Le café du cadran est le premier film réalisé par Jean Gehret, un ancien acteur qui passera ensuite derrière la caméra jusqu'au bout. Pour ses débuts, il est assisté de Henri Decoin, pour une histoire au fond très simple ; celle d'un couple d'Auvergnats, joués par Bernard Blier et Blanchette Brunoy, qui s'installent sur Paris au sein du Café du cadran, situé près de la place de l'Opéra. On suit la vie trépidante de ce bar, où les heures ne comptent pas, les clients qui viennent de jour comme de nuit, avec ses habitués qui ne boivent pas que de l'eau, jusqu'au jour où l'épouse commence à se lasser de cette folle vie, et veut retourner à sa campagne.
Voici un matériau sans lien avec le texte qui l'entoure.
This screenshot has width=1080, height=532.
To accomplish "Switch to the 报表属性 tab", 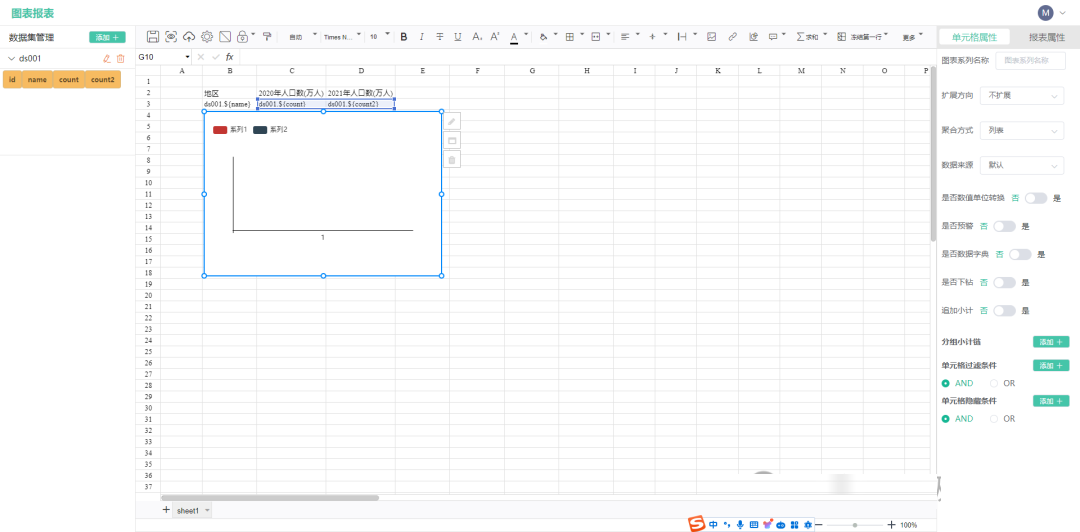I will [x=1046, y=37].
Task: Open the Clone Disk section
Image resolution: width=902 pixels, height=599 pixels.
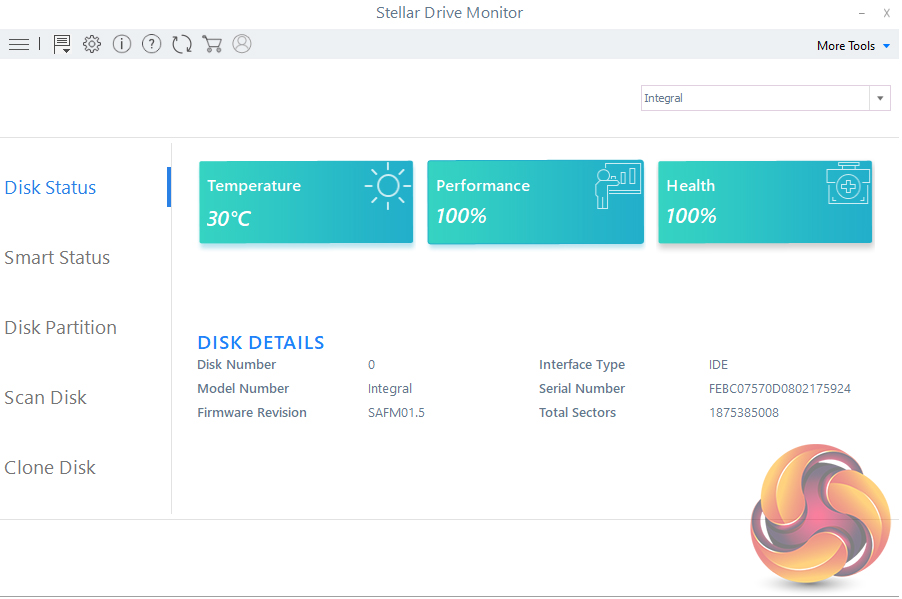Action: coord(50,468)
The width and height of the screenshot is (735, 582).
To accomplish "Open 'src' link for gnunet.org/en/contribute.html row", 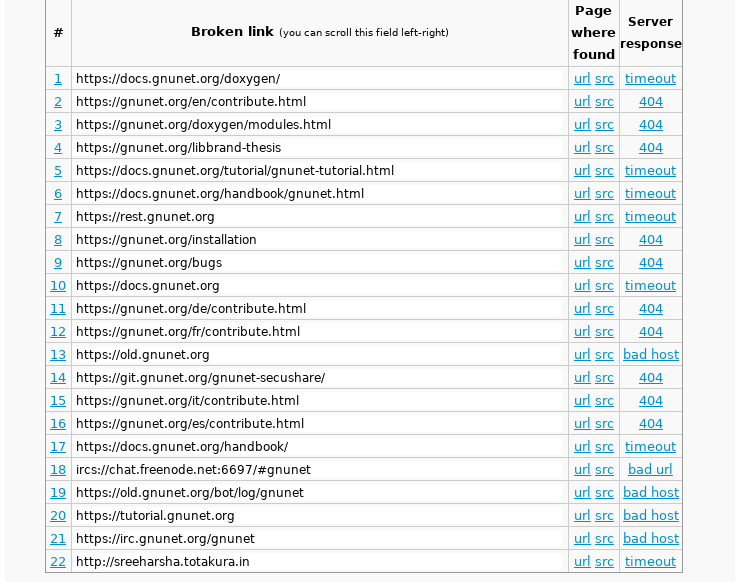I will coord(604,101).
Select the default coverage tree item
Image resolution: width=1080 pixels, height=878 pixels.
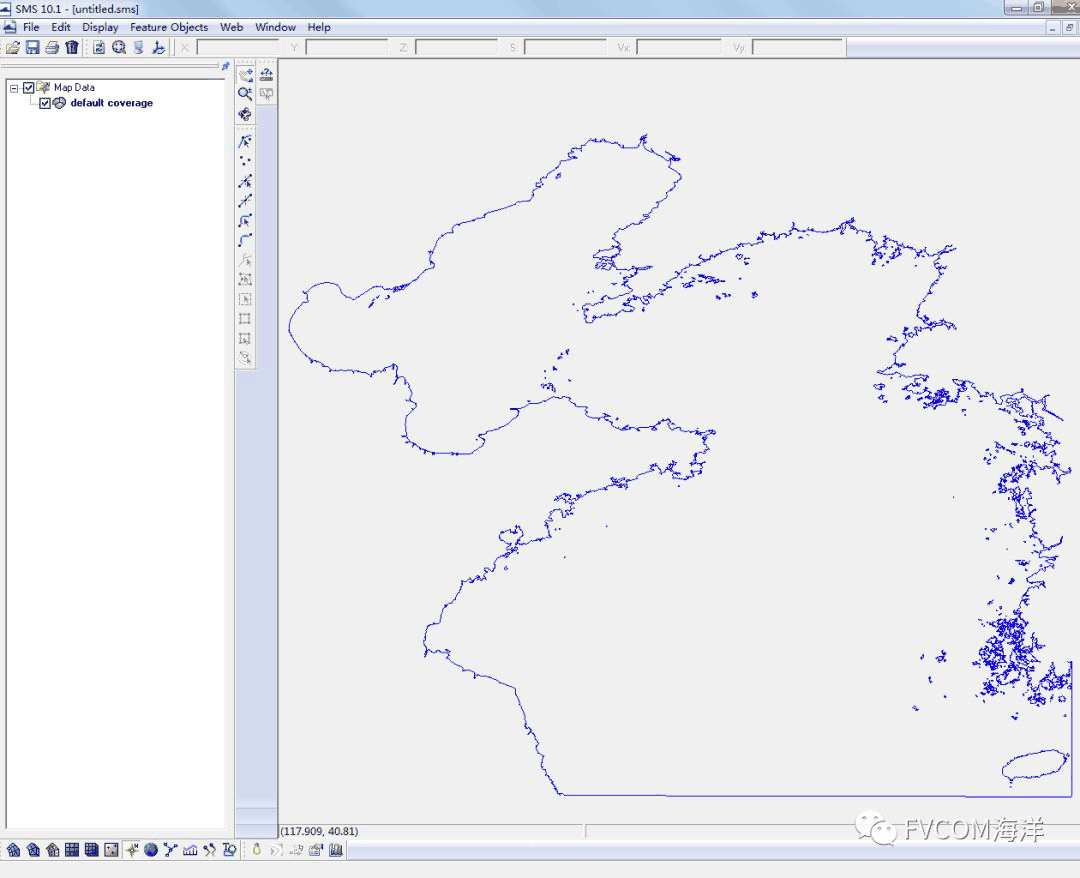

Il est à noter qu'en-dehors du générique, un superbe plan où la caméra s'éloigne de la place de l'Opéra pour rejoindre ce fameux café, tout le film est tourné en studios. Comme pour montrer à quel point cet endroit rêvé, pour lui, devient une prison, pour elle. D'ailleurs, leur appartement se situe juste au-dessus. On y croise également une galerie d'acteurs pittoresques, comme Félix Oudart, un sosie de Raimu qui joue de la trompette dès 6 heures du matin, Pierre Sergeol en bookmaker ou Jacques Denoël en serveur amoureux d'une cliente.
Il y a quelque chose de Pagnolesque dans cette histoire, où le monde se résume à ce café, où Bernard Blier y est impeccable, sa bonhommie cachant une certaine noirceur, ainsi que Blanchette Brunoy, un vilain petit canard qui va soudainement devenir un cygne. C'est un film que n'auraient sans doute pas renié Claude Chabrol et Jean-Pierre Mocky tant dans le description d'un univers que dans le portrait des personnages. D'où le parti-pris (ou le budget) de ne rester qu'à 99,9 % dans un seul lieu, mais ça marche très bien. On peut regretter que la fin soit si vite expédiée, mais les derniers plans forment une boucle avec le début.
Quoiqu'il en soit, c'est un film agréable à voir, typique de la gouaille parisienne des années 1940, et avec tant d'acteurs si talentueux que c'en est un plaisir.